++++ Brano fornito
Il decreto Maroni sulla sicurezza è stato firmato il 5 agosto, e quattro giorni dopo è apparso sulle plumbee colonne della Gazzetta Ufficiale. Non è un atto normativo come i tanti che l’hanno preceduto: trasforma i sindaci in sceriffi, e d’altronde anche nel Far West gli sceriffi venivano pur sempre eletti dai propri concittadini. Gonfia il potere d’ordinanza sindacale, ben oltre i limiti concessi dal principio di legalità, che in uno Stato di diritto significa primato della legge, ovvero monopolio della legge, quando entrano in gioco le libertà dell’individuo.
In nome del «decoro urbano» e della «pubblica decenza» fa appello alla creatività delle amministrazioni locali, che il minuto dopo ne hanno profittato per coniugare la fantasia a una robusta dose di sadismo. E in conclusione fa esordire alle nostre latitudini una nuova specie di federalismo: il federalismo dei divieti. Insomma una multa per ogni campanile, quando si sa che l’Italia è il paese dei mille campanili, ciascuno ben distinto da quello che svetta nella collina accanto.
Ma dopotutto questo giro di vite risponde sotto sotto all’esigenza di far cassa, di rimpinguare le esauste casse dei Comuni. Sicché a suo modo anticipa il federalismo fiscale, già annunziato con le prime piogge d’autunno. Nel senso che il federalismo dei divieti è fiscale con lavavetri, zingari, vu’ cumprà, prostitute, homeless, clandestini e mendicanti delle più varie risme.
++++++++
# Obiettivi
a) Secondo il brano sul decreto Maroni, in che giorno è stato firmato il decreto?
b) Dal brano sul decreto Maroni, elenca tutte le categorie di persone con cui il federalismo dei divieti risulta fiscale.
c) Prosegui il brano sul decreto Maroni dopo la sua ultima frase.
++++ Estratti dei dati
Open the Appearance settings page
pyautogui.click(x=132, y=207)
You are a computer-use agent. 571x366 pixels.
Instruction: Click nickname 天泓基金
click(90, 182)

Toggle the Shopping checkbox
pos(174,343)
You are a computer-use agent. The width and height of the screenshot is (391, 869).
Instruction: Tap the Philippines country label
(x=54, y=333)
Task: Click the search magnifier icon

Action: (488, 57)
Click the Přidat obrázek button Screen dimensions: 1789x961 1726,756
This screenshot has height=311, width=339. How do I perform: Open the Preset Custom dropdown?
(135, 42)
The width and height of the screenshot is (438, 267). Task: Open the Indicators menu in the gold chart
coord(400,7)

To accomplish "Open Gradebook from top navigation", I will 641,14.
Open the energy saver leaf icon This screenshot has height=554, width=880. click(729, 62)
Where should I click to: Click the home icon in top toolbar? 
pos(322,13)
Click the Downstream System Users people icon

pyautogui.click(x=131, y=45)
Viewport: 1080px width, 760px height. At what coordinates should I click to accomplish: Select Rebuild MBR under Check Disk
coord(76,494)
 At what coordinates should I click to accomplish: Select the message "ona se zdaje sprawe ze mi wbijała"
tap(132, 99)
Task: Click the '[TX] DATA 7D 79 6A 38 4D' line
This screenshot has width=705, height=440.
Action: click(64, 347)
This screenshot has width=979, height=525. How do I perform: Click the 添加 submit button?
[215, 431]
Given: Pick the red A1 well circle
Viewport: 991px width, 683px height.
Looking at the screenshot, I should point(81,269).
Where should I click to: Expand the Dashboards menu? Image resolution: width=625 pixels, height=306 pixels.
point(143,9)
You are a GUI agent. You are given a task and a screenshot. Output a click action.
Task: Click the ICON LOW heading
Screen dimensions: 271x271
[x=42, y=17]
++++++++
# Risposte qui sotto
a) Il 5 agosto.

b) Lavavetri, zingari, vu' cumprà, prostitute, homeless, clandestini, mendicanti.

c)
Non a caso, dopo il decreto Maroni, a Milano in un solo giorno sono state identificate 2412 persone senza fissa dimora. Ma siccome quando bombardi dall’alto un esercito nemico devi sempre mettere nel conto un po’ di vittime collaterali, il risultato è che questa guerra ci coinvolge tutti, non solo i deboli, non solo gli straccioni. Ammesso e non concesso che sia giusto, oltre che redditizio, appioppare multe salatissime a chi chiede l’elemosina per sfangare la giornata.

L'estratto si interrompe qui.